= EXTRAIT DU TEXTE =

C’est avec cette philosophie que Pierre LESUEUR, élève-ingénieur ISARA, passionné par l’élevage et l’innovation, a tracé son chemin, passant de l’incertitude post-bac à une expertise unique en génétique des insectes.


Les débuts du cursus Ingénieur agronome, entre passion et incertitude

« Après mon bac S, je suis entré en première année Ingénieur agronome Isara, sans vraiment savoir quelle direction prendre. Une chose était sûre : j’aimais cultiver des plantes et élever des animaux. J’ai découvert qu’il existait des écoles où l’on pouvait apprendre tout cela. Mais, six mois après le début des cours, notre promotion a dû faire face à un défi inattendu : le confinement. Malgré tout, nous avons tenu bon et continué à avancer.

La deuxième année est celle où j’ai compris que j’étais au bon endroit, les cours devenaient de plus en plus techniques et applicables. Je ne savais toujours pas ce que je voulais faire, mais dans les projets connexes je choisissais systématiquement les thématiques liées à l’élevage d’insectes. L’amour des petites bêtes était né.

= LISTE DES ENTRÉES =
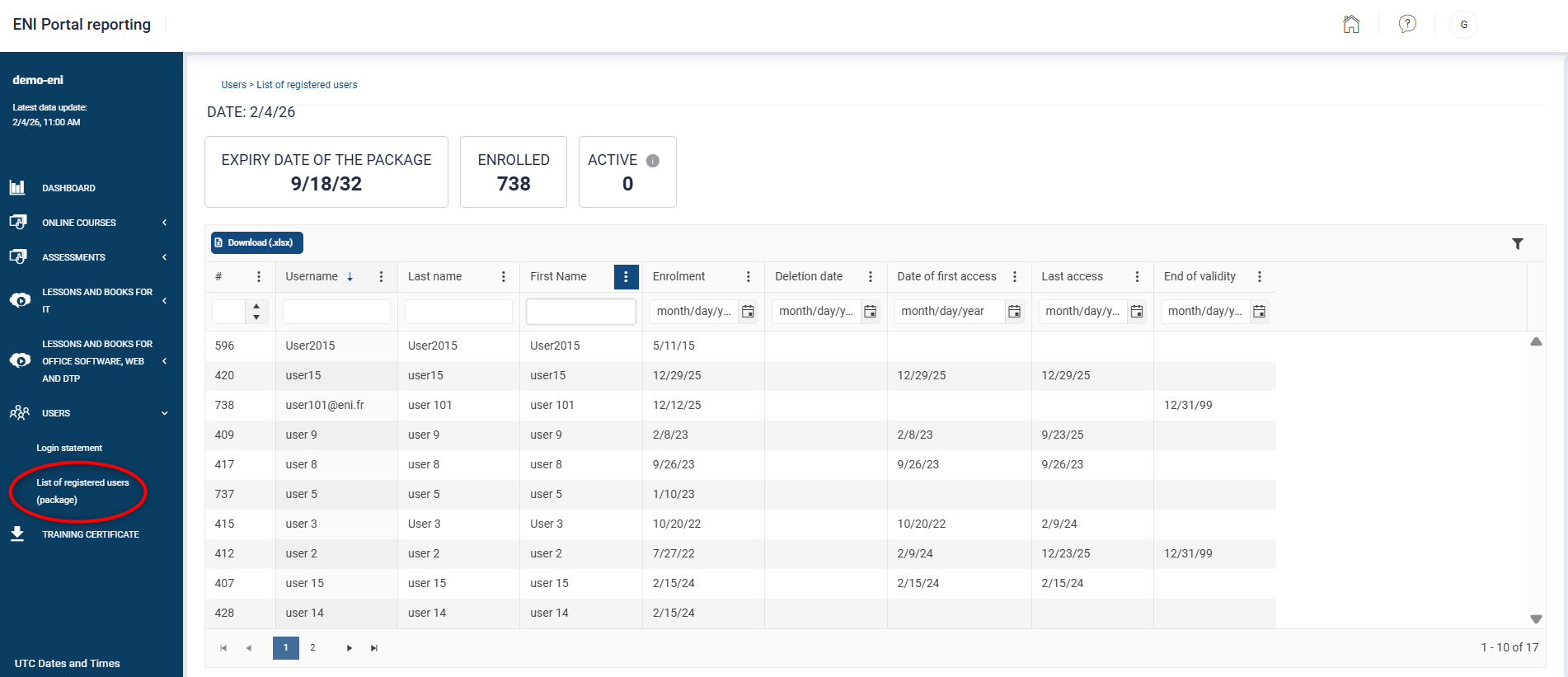1568x677 pixels.
Task: Open the help question mark icon
Action: pyautogui.click(x=1407, y=24)
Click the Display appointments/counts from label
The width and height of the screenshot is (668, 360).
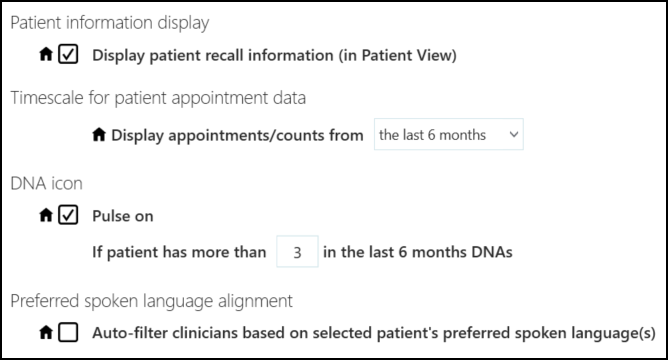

= CONSIGNE 1 =
Indiquez, pour chacune des affirmations suivantes, si elle concorde avec l'extrait, en répondant par oui ou par non et en citant mot pour mot le passage qui tranche : (a) Pierre Lesueur est entré à l'Isara après un bac S ; (b) le confinement est survenu à la fin de la première année ; (c) en deuxième année, il savait déjà ce qu'il voulait faire.
= CONSIGNE 2 =
D'après l'extrait, vers quelles thématiques se tournait-il systématiquement dans les projets connexes ?
= CONSIGNE 3 =
Recopiez le passage de l'extrait compris entre « Les débuts du » et « bêtes était né. », ces deux segments inclus.

= CORRIGÉ 1 =
(a) Oui : « Après mon bac S, je suis entré en première année Ingénieur agronome Isara ».
(b) Non : « six mois après le début des cours, notre promotion a dû faire face à un défi inattendu : le confinement ».
(c) Non : « Je ne savais toujours pas ce que je voulais faire ».

= CORRIGÉ 2 =
Il choisissait systématiquement les thématiques liées à l'élevage d'insectes.

= CORRIGÉ 3 =
Les débuts du cursus Ingénieur agronome, entre passion et incertitude

« Après mon bac S, je suis entré en première année Ingénieur agronome Isara, sans vraiment savoir quelle direction prendre. Une chose était sûre : j’aimais cultiver des plantes et élever des animaux. J’ai découvert qu’il existait des écoles où l’on pouvait apprendre tout cela. Mais, six mois après le début des cours, notre promotion a dû faire face à un défi inattendu : le confinement. Malgré tout, nous avons tenu bon et continué à avancer.

La deuxième année est celle où j’ai compris que j’étais au bon endroit, les cours devenaient de plus en plus techniques et applicables. Je ne savais toujours pas ce que je voulais faire, mais dans les projets connexes je choisissais systématiquement les thématiques liées à l’élevage d’insectes. L’amour des petites bêtes était né.